“老季也搞定了,晚上他请客,大家庆祝庆祝。”
胖子见阿米莉亚皱着眉不停的揉腿,劲道之大几乎要把皮搓下来。他凑上前一看,腿上已经渗出细密的血丝。
“还说不是过敏,这都红成什么样了。这么严重不会有后遗症吧?试金石咋没有研究过敏药?痒成这样我看卖这种药一定能赚大钱。”
“过敏都这样,有什么大惊小怪的?”阿米莉亚满不在乎抬起头,向左边看了一眼,说,“就是痒,半天就好了。这种海水反应不算严重,我可没你那么娇嫩,喊了三个月就没停过。”
胖子啪的往嘴里扔了根烟,嘿嘿笑着说,“啥叫娇嫩?你是起痘子,我可是蜕皮!下水跟凌迟似得,不喊几声怎么忍得住。我就说为啥莫然啥啥都行,我啥运动都不行。现在有证据了吧,蜕皮体质,天生跟运动绝缘!还有耳朵,我真受不了,一下去跟打鼓似得,现在还嗡嗡响个不停。你光嘴硬,等你穿上那双铁鞋,你还这么淡定,我就真服你。”

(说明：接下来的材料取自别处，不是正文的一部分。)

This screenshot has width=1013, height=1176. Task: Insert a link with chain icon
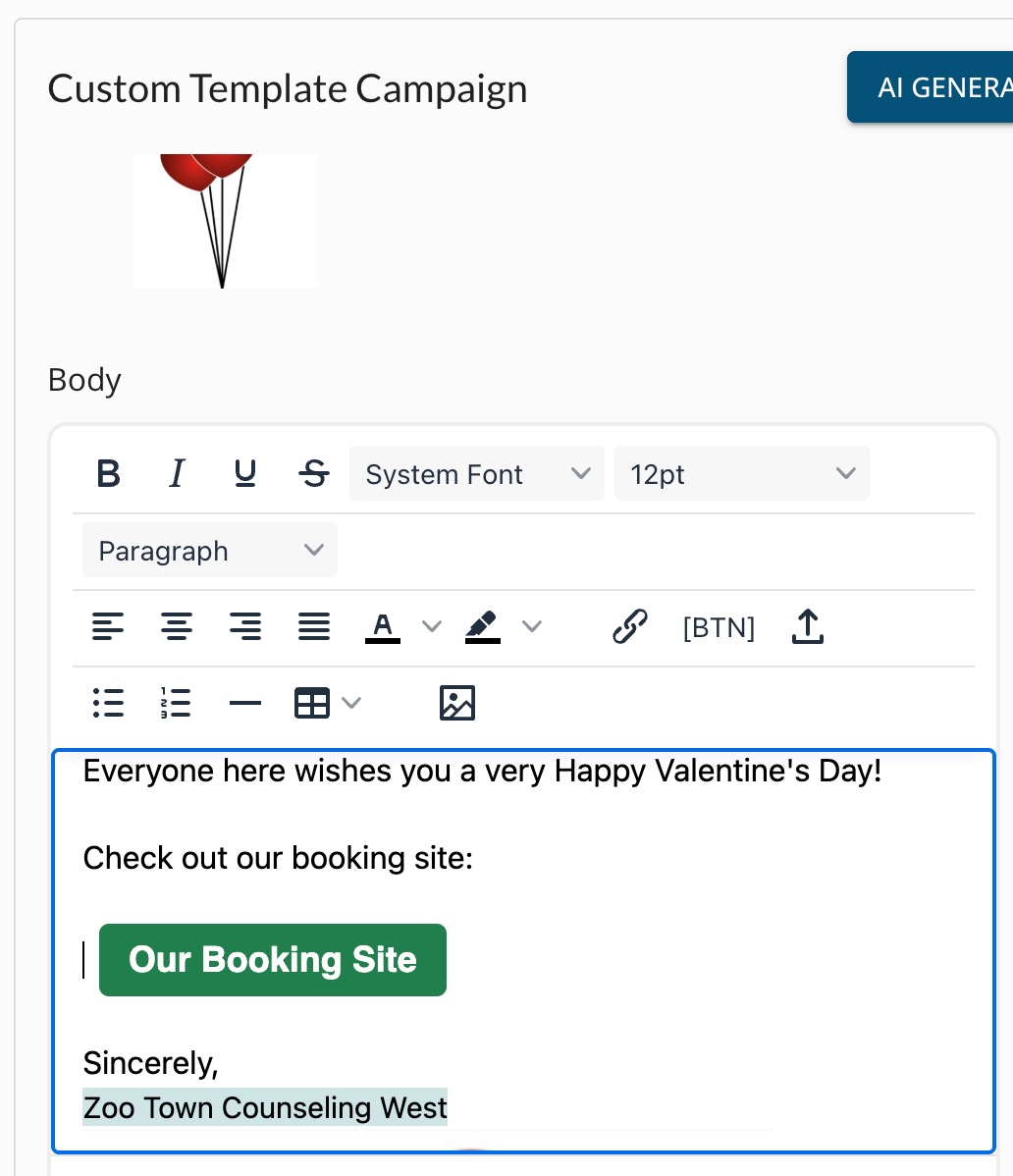(630, 627)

胖子说话的套路鬼强是再熟悉不过了。他心里一阵暗笑,无意中顺着阿米莉亚的目光一瞥,看见星野秋平正靠着甲板上的栏杆,举着望远镜看向天边鱼鳞般的云朵。
鬼强心中一动,大步向星野秋平走去。
这是他们最后一次下海。
三个月的时间,说长不长,说短也不短。
自由潜水、富氧潜水、夜潜、海洋生物识别、呼吸训练,他们甚至还做了飞行员才需要的失速、盘旋和强制着陆训练。
这都不算啥,胖子打死都没想到,鬼强的船上除了“童工”,竟然有那么多的美女船员。
如果回到胖子十多岁热情饱胀的青葱岁月,乍然从安稳规律的工作,一头扎进走马灯般的脚不沾地、昼夜颠倒连轴转的船上生活,一定无法拒绝在狭隘拥挤的封闭空间里,充满异域风情的萨马少女散发的风采。

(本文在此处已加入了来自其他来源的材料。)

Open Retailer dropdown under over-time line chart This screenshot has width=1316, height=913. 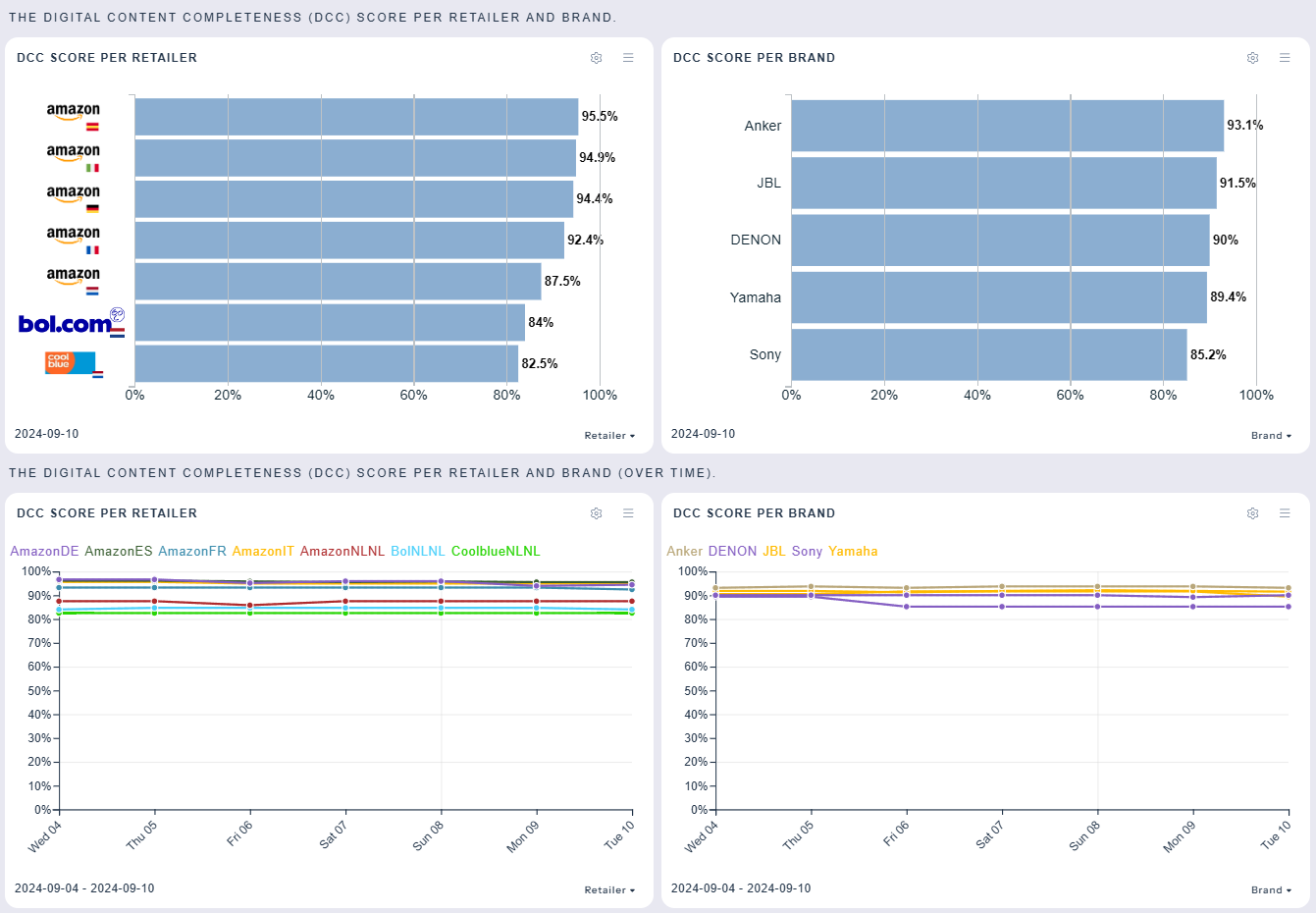click(609, 890)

跟胖子想象中截然不同,这些混着波斯血脉的萨马少女,怎么说呢,打个比方,也许这么说不太合适,但萨马少女在船舱里日夜忙碌的身影让人恍然步入苏丹的后宫。
传说中盛产后宫美人著称的波斯血脉,在古代东亚曾被宣称为最接近上帝的人类和“最纯粹、最美丽的白人”。跟黑色直发、鼻翼小巧、五官圆润、骨架纤细的南亚萨马的混合,展示了造物主精巧绝伦的超高审美。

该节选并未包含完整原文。